TRECHO DO DOCUMENTO:
..........
Dos outros 13 pacientes que receberam o mesmo tratamento, 69% tiveram remissão completa em 30 dias. O primeiro a ser tratado com a terapia na rede pública de saúde do Brasil teve uma resposta parecida com a de Peregrino, mas morreu em casa, devido a um acidente doméstico.
Tratamento de alto custo
Ainda conforme o g1, o tratamento no Centro de Terapia Celular atualmente é realizado de forma compassiva, ou seja, o estudo aceita o paciente em estágio avançado da doença e os especialistas precisam da autorização da Agência Nacional de Vigilância Sanitária (Anvisa) para a aplicação da terapia. O método ainda é utilizado em poucos países.
No Brasil, a terapia hoje só é realizada pela rede privada, ao custo de pelo menos R$ 2 milhões por paciente. No segundo semestre, 75 pessoas devem ser tratadas com o CAR-T Cell a partir de verba pública, depois que a Anvisa autorizar o estudo clínico (saiba mais abaixo).
A família de Peregrino soube do CAR-T Cell após pesquisas na internet. Da mesma forma, chegaram ao médico Vanderson Rocha. Ao g1, o especialista contou que começou a acompanhar o paciente quando ele já havia feito grande parte do tratamento:
— A doença voltou, então, a última opção dele realmente era o CAR-T Cell. Tive que pedir autorização da Anvisa pra gente poder fazer esse tipo de tratamento. Muitos pacientes não têm essa oportunidade.
Peregrino teve febre no primeiro dia em que as células modificadas foram aplicadas em seu corpo e chegou a ir para a Unidade de Terapia Intensiva (UTI) para ser monitorado. Mesmo com a remissão da doença entre março e abril deste ano, ele deixará a “festa da cura” para novembro. Por enquanto, ficará em São Paulo para acompanhamento.
..........
REGISTROS EXTRAÍDOS:
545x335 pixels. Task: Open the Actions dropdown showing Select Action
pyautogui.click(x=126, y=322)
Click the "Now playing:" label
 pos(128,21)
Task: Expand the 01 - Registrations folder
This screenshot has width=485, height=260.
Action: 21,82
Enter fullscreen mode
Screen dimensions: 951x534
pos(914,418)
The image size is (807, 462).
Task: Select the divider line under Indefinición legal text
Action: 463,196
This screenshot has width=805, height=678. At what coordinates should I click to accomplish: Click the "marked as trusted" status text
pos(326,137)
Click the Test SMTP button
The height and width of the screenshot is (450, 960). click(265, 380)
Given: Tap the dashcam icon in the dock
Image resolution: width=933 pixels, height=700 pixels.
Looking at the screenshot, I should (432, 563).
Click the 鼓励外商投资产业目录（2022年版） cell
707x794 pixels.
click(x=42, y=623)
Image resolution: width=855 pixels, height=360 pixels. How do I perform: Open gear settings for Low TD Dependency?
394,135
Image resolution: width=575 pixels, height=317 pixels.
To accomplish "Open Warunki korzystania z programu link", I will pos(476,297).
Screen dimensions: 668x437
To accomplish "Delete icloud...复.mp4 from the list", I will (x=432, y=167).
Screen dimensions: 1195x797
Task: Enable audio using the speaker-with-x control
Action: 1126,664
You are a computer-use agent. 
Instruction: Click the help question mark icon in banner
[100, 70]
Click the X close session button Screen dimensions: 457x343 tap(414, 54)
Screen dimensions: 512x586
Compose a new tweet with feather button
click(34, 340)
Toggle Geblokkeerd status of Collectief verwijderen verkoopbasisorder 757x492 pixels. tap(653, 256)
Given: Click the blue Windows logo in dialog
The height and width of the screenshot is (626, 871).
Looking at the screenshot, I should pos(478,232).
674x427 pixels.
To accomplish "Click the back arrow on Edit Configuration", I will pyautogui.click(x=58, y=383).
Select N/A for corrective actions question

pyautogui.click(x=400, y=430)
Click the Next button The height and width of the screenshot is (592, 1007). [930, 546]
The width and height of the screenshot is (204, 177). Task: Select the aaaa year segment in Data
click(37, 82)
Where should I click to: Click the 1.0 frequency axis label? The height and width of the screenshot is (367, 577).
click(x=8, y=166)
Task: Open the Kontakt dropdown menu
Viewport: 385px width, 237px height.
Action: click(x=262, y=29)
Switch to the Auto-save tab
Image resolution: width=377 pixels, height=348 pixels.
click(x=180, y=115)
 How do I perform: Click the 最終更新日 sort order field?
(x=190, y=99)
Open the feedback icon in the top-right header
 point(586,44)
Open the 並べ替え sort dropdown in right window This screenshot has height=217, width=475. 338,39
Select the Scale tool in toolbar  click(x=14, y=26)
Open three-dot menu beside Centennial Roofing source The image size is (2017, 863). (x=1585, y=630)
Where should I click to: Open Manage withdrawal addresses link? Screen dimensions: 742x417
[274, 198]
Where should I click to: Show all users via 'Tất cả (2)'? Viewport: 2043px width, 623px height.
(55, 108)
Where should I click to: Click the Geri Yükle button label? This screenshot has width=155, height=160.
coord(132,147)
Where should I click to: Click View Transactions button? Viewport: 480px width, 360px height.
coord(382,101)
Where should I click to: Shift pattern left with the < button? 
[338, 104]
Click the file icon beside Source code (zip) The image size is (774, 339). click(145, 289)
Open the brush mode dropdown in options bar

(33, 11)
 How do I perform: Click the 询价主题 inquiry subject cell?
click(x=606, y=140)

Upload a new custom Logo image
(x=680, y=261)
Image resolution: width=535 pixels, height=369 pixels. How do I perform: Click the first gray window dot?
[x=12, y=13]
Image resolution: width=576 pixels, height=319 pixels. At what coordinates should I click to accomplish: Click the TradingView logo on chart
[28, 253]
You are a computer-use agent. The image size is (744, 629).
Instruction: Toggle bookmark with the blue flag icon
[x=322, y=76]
..........
LISTA DE ATIVIDADES:
1 - Transcreva a parte do texto sobre a terapia CAR-T Cell que começa nas palavras "No Brasil, a" e termina depois de "têm essa oportunidade.".
2 - Liste todos os meses do ano citados no texto sobre a terapia CAR-T Cell.
3 - Prossiga com o texto sobre a terapia CAR-T Cell a partir do ponto em que ele termina.
Os registros não têm relação com o texto sobre a terapia CAR-T Cell.

RESPOSTAS:
1 -
No Brasil, a terapia hoje só é realizada pela rede privada, ao custo de pelo menos R$ 2 milhões por paciente. No segundo semestre, 75 pessoas devem ser tratadas com o CAR-T Cell a partir de verba pública, depois que a Anvisa autorizar o estudo clínico (saiba mais abaixo).
A família de Peregrino soube do CAR-T Cell após pesquisas na internet. Da mesma forma, chegaram ao médico Vanderson Rocha. Ao g1, o especialista contou que começou a acompanhar o paciente quando ele já havia feito grande parte do tratamento:
— A doença voltou, então, a última opção dele realmente era o CAR-T Cell. Tive que pedir autorização da Anvisa pra gente poder fazer esse tipo de tratamento. Muitos pacientes não têm essa oportunidade.

2 - março, abril, novembro

3 -
Outro paciente do grupo de estudos do qual o publicitário participa é o educador físico Bruno Marques Giovanni, que enfrentou uma leucemia agressiva, que teimava em voltar, e há um ano e meio retornou a sua rotina, após sair do Hospital das Clínicas de Ribeirão Preto. Ele volta ao hospital a cada três meses para fazer exames, já que os pacientes oncológicos só podem ser considerados curados depois de cinco anos do desaparecimento dos tumores.
CAR-T Cell no SUS
Dimas Covas, coordenador do Centro de Terapia Celular CEPID-USP e do Núcleo de Terapia Celular do Hemocentro de Ribeirão Preto, que desenvolveu a versão brasileira dessa tecnologia, explica que, devido ao alto custo, a terapia não é acessível na maioria dos países. O Brasil, entretanto, se encontra em uma “posição privilegiada e tem a rara oportunidade de introduzir este tratamento no SUS em curto período de tempo”.
O especialista aponta que o custo de R$ 2 milhões por paciente está relacionado à complexidade da produção dessas células e não conta gastos como internação. A versão nacional da tecnologia foi desenvolvida pelo grupo de pesquisa do Centro de Terapia Celular de Ribeirão Preto e o primeiro tratamento bem-sucedido foi feito em 2019. O Brasil é o único país de toda a América Latina que utiliza a técnica.
O grupo realizou uma parceria com o Instituto Butantan em 2021 e, a partir disso, foram instaladas duas fábricas no estado de São Paulo: uma na Cidade Universitária e outra no campus universitário de Ribeirão Preto, com a capacidade inicial de produção de 300 tratamentos por ano. De acordo com Covas, o estudo clínico custará R$ 60 milhões, mas economizará R$ 140 milhões em relação aos preços praticados pelas empresas privadas. A previsão é de que a pesquisa comece em agosto deste ano.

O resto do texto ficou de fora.